>>
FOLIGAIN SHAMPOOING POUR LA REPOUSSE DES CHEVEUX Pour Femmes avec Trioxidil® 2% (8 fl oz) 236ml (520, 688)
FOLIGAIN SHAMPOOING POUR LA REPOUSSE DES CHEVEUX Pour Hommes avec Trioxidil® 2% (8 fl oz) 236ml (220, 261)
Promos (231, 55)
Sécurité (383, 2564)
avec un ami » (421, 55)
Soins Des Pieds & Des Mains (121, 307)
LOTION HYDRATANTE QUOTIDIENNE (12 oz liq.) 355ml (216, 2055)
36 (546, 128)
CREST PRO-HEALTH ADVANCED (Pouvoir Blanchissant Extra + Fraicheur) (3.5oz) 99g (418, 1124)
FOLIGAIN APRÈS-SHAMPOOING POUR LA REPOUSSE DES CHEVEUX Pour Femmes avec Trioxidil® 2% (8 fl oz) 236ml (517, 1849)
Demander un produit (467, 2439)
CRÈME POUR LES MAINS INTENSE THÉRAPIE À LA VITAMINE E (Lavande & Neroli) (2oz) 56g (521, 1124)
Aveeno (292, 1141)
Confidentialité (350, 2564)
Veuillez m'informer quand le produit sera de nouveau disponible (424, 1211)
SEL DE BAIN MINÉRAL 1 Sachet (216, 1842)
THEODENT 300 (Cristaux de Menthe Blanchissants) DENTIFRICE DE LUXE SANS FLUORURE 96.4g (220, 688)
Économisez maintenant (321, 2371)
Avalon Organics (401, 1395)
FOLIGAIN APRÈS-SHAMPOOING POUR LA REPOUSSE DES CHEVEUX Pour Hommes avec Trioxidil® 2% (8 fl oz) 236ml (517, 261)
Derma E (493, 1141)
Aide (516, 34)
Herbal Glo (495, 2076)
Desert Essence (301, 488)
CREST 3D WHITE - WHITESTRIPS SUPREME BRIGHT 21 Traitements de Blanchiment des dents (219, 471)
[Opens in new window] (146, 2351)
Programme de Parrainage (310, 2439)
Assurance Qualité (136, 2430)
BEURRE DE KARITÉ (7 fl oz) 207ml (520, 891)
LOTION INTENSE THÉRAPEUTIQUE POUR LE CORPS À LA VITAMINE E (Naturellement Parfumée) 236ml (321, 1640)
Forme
<<
• TASK DIRECTIONS: What is needed is an exact retyping of every line from the one containing "CREST 3D WHITE" through the final line of the entries, and only those lines.

• TASK OUTPUT:
CREST 3D WHITE - WHITESTRIPS SUPREME BRIGHT 21 Traitements de Blanchiment des dents (219, 471)
[Opens in new window] (146, 2351)
Programme de Parrainage (310, 2439)
Assurance Qualité (136, 2430)
BEURRE DE KARITÉ (7 fl oz) 207ml (520, 891)
LOTION INTENSE THÉRAPEUTIQUE POUR LE CORPS À LA VITAMINE E (Naturellement Parfumée) 236ml (321, 1640)
Forme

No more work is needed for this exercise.